Posted by nedjo on February 5, 2008 at 4:29pm

Thanks for the note Moshe. This whole post is more minutes or notes than a digested public presentation. It's "what was said" rather than "here is the plan we've agreed on and want to present". The 2nd section is notes taken directly from discussion. I think you're right, read as considered conclusions it didn't work. I've changed that section's title and given it a brief introduction, pls see if that helps. We're not sure yet, I think, if this is a useful public post.

thanks nedjo

Posted by moshe weitzman on February 5, 2008 at 6:55pm

the intro helps. i think this is fine as a public post as long as the following days have more positive reports.

lots of little patches

Posted by catch on February 5, 2008 at 7:25pm

Although the main bulk of the api would have to be one big patch. I don't see why converting much of core to it couldn't be done in a lot of followup patches. Table drag and drop got to nearly everywhere relevant in core in the same way. Same with quite a few schema api patches.

Separate validation

Posted by rolodmonkey on June 5, 2008 at 5:08pm

Some of these are really textfields with special validation rules, and at present there is not an ability to add just the validation rules to existing field types.

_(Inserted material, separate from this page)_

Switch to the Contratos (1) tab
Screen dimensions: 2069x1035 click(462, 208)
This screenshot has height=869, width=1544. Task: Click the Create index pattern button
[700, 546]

This is a really important point. Modules like CCK and Webform often have plug-ins that duplicate a lot of work. Validation really should be a separate module with plugins for the different types of validation you might want to do on a field. That way, I could choose my widget: text, select, whatever and then add one or more validation rules to it, for instance: required and integer and range. Most validation plug-ins wouldn't be more than a single regular expression.

Learn more at iRolo.net.

excellent starting point

Posted by liquidcms on June 13, 2008 at 7:02pm

Great writeup. A couple points from some of my past posts that are somewhat related:

more powerful widgets:
When i first started with Drupal a couple years ago i was surprised to see the lack of validation/manipulation widgets for CCK that i had come accustomed to working with some other form building PHP frameworks. I tried to explain this on the forums but i don't think i was able to get my point across very well.

Basically an admin defining a field should be able to add from a set of validation rules and manipulation actions to that field. And module designers should be able to extend this widget set (there should also be a php code box to do you own).

Example: "upper case first letters" - you should be able to assign as a manipulation case to a field - so that even if user enters "peter", "Peter" gets placed int he db. The framework i had used in the past had numerous rules/actions available to assign to fields when building forms.

As powerful a tool as CCK is, it is really only capable of creating fairly simple forms - unless the user codes their own. The answer i got a couple yrs ago was: "of course you can do validation on a field - you just need to code a new field with validation code".. hmmm.. nope.. that would be wrong.

everything's a node:
pretty sure i read that somewhere when i started working with Drupal.. incredibly powerful concept that i am continually explaining to clients how important it is to their site - BUT.. then.. users aren't nodes, comments aren't nodes, taxonomy isn't nodes, etc, etc

Of course their are individual modules to convert all these to nodes - comments, taxonomy, users but wouldn't it be great if these things were native to core??

I think this work is going to help with both these ideas and move towards a much stronger application framework.!!!

Peter Lindstrom
LiquidCMS - Content Management Solution Experts

Peter Lindstrom
LiquidCMS - Content Solution Experts

See

Posted by yched on June 13, 2008 at 8:41pm

See http://drupal.org/node/212665 for the proposed outline of a 'custom validators' feature. This was proposed as a GHOP task, but is still open for any taker :-)
It could possibly be extended to include your idea of 'manipulators'.